QA Help Wanted
MySQL Sun Oracle needs QA help. How do I know this? Because I’ve used their products.
We use MySQL 5.1.x “Enterprise” on several servers at work. We have several production servers that are replicated to slave servers as hot spares, reporting servers, and to a disaster recovery server. As part of our setup one of our backup servers needs to replicate from two different servers and databases to two different local databases. So, I need to run two instances of MySQL. There are three basic ways to accomplish this: run two instances of MySQL directing each to a different configuration file with appropriate port, directory, pid file settings; use mysqladmin to manage multiple instances; use mysqld_multi to start multiple instances. Mysqladmin has been deprecated and will be removed in 5.4, so I’m not investing energy in that solution. Option one will work, it just means more files to manage. Mysqld_multi allows using a single configuration file with definitions for each server instance. It’s straightforward and pretty easy to set up.

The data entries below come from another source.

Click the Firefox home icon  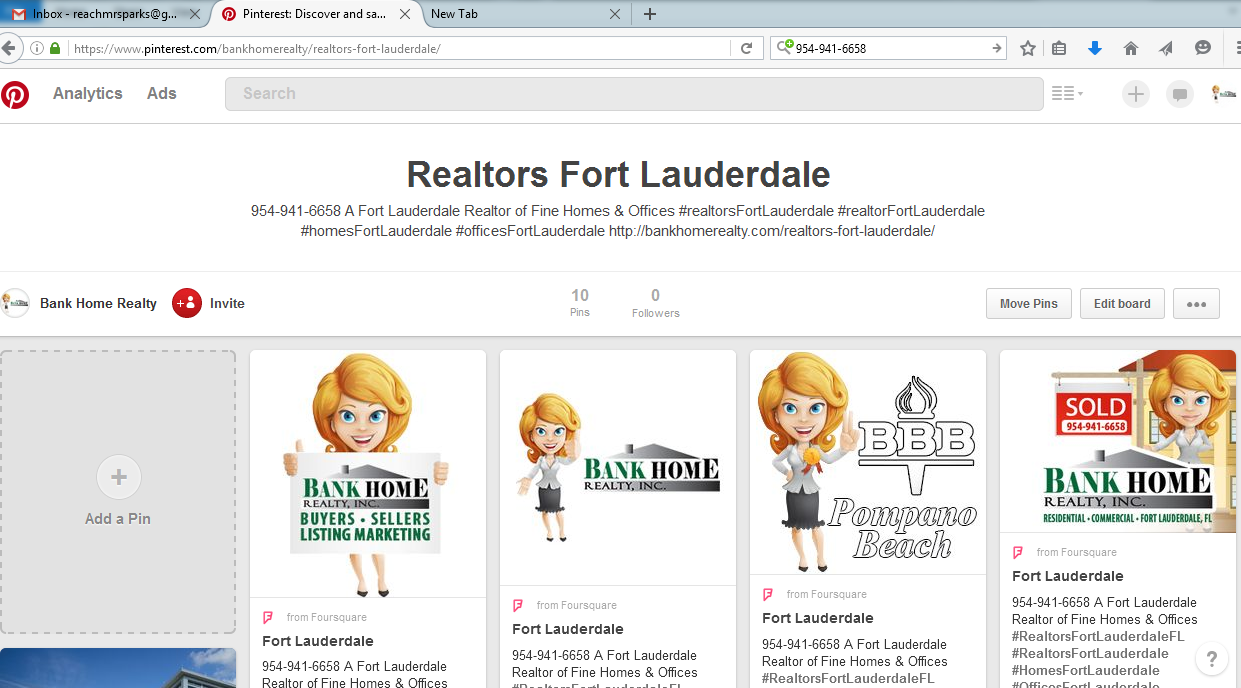click(1131, 48)
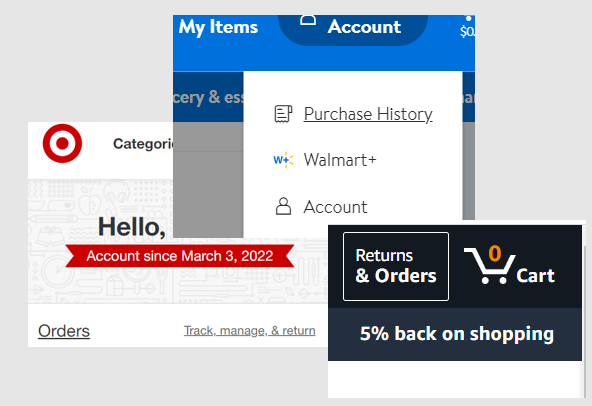Viewport: 592px width, 406px height.
Task: Open the Cart label
Action: [x=535, y=276]
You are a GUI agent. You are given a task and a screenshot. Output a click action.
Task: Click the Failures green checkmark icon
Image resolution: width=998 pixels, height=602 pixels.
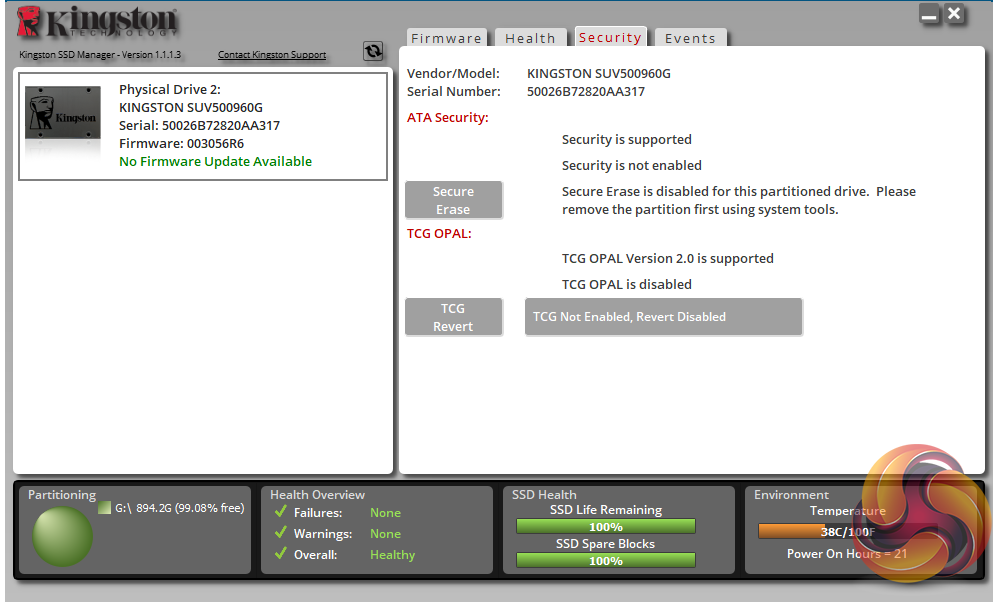(x=281, y=511)
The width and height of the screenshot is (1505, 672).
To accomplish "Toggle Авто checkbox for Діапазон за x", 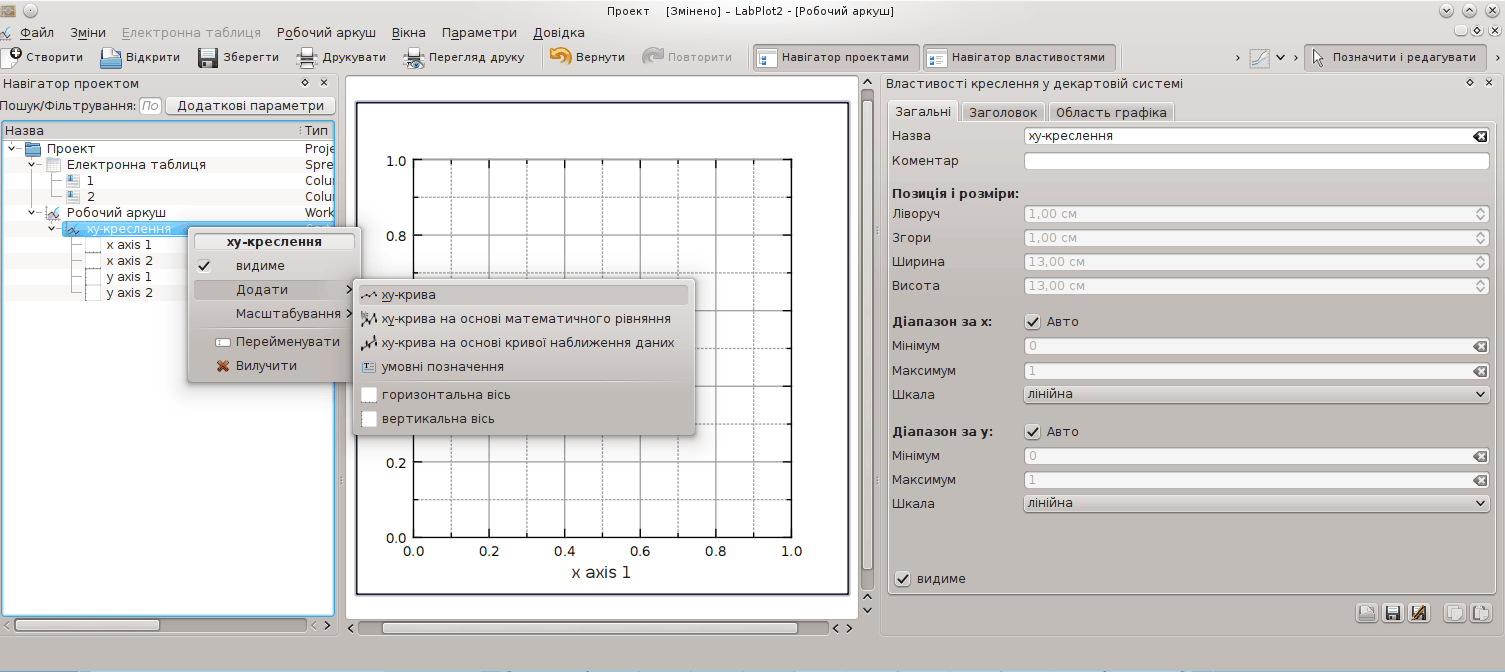I will click(x=1033, y=322).
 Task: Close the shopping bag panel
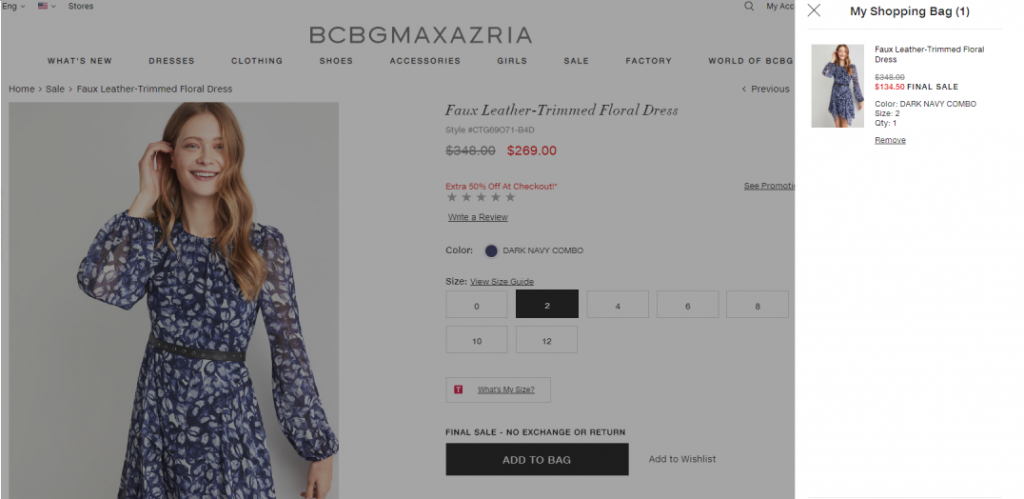point(814,11)
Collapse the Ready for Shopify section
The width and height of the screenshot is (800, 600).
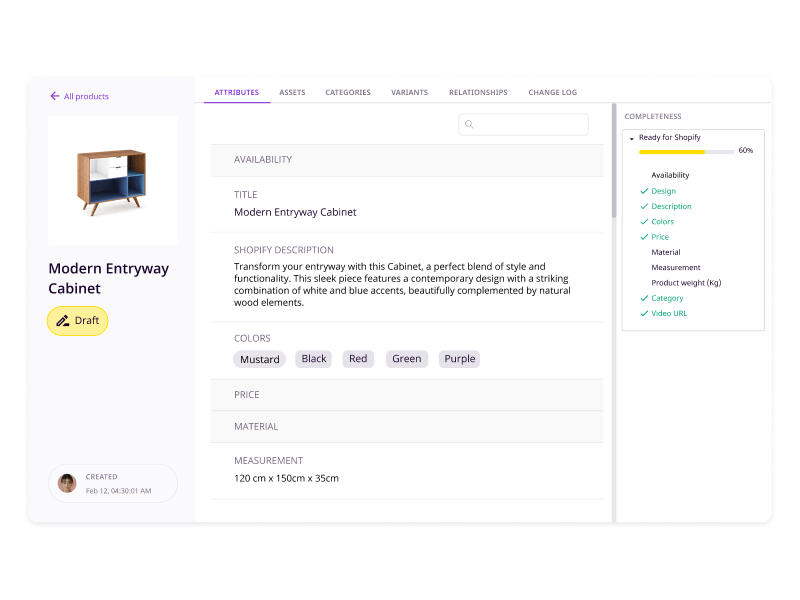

Mysqld_multi is a Perl script that parses a single config file containing multiple server instance definitions. There is just one problem. It doesn’t work. It throws the following error:
Unmatched right curly bracket at /usr/bin/mysqld_multi line 171, at end of line syntax error at /usr/bin/mysqld_multi line 171, near "}" Execution of /usr/bin/mysqld_multi aborted due to compilation errors.
As a programmer, and sysadmin, I expect that an error like that must be the result of some combination of version incompatabilities or poor configuration. Since I had just upgraded MySQL to the latest version this made sense. I updated all the packages on the server, rebooted, tried again.
Unmatched right curly bracket at /usr/bin/mysqld_multi line 171, at end of line syntax error at /usr/bin/mysqld_multi line 171, near "}" Execution of /usr/bin/mysqld_multi aborted due to compilation errors.
After way too much effort I pulled the script into a language aware editor and found that the script did, in fact, have an unmatched right curly bracket. I removed it. I ran it again, thinking that this couldn’t possibly be the problem. A large technology company like Sun Oracle wouldn’t let a product out the door with this kind of fundimental bug. They must have run this script at some time and found this error. No, they didn’t. Once the errant bracket was removed, the script ran. Perfectly.
Coincidentally, I just received our quote from Sun Oracle for “enterprise” support for MySQL. Seems kinda high.